_Exercise requirements_: Begin at the line containing "You are a computer-use" and copy exactly through the last line of the listing, skipping every picture.

_Excerpted records_:
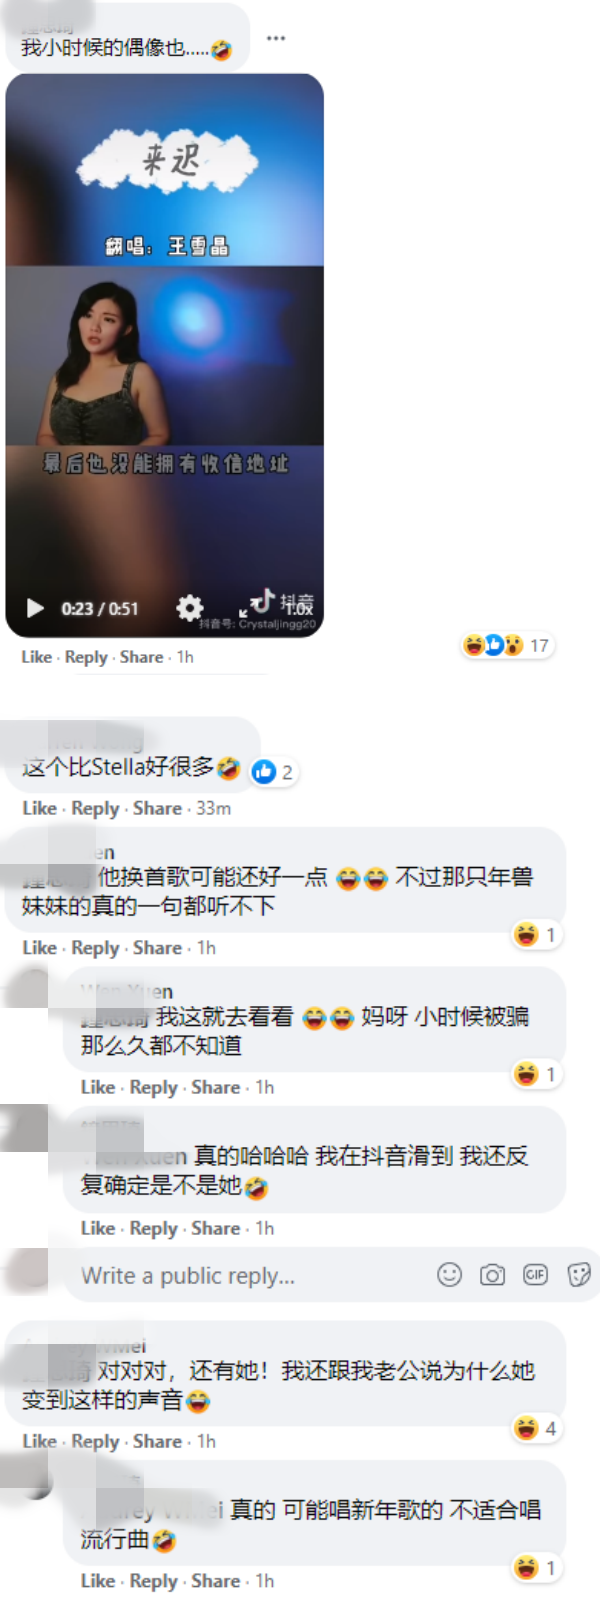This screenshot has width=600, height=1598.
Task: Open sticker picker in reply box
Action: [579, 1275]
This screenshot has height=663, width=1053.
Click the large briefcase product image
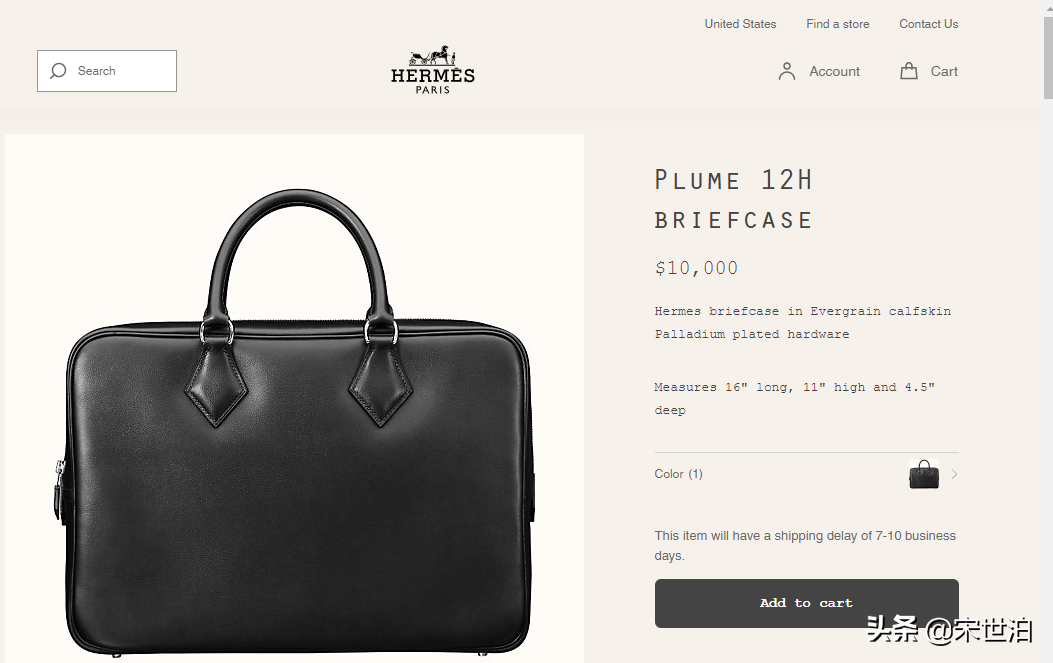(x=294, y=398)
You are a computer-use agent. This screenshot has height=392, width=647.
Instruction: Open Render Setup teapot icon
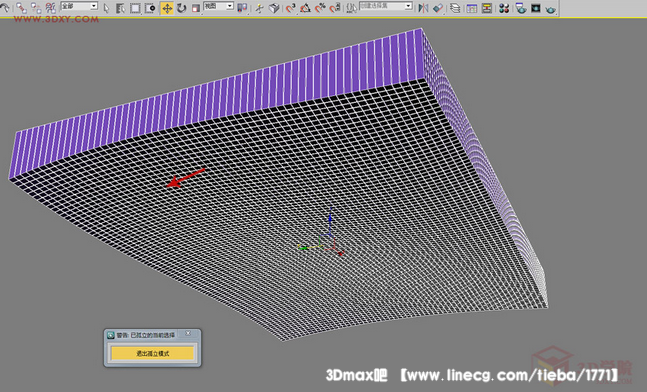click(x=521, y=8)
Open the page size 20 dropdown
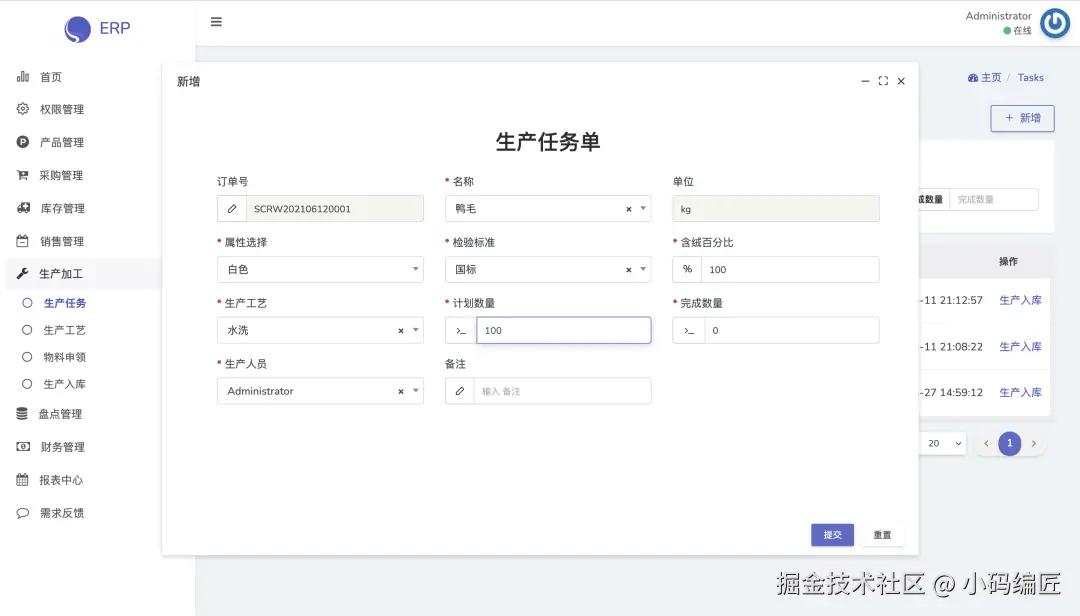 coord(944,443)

_Task response_:
You are a computer-use agent. This screenshot has height=392, width=647.
Instruction: Open Render Setup teapot icon
click(x=521, y=8)
Open the page size 20 dropdown
 coord(944,443)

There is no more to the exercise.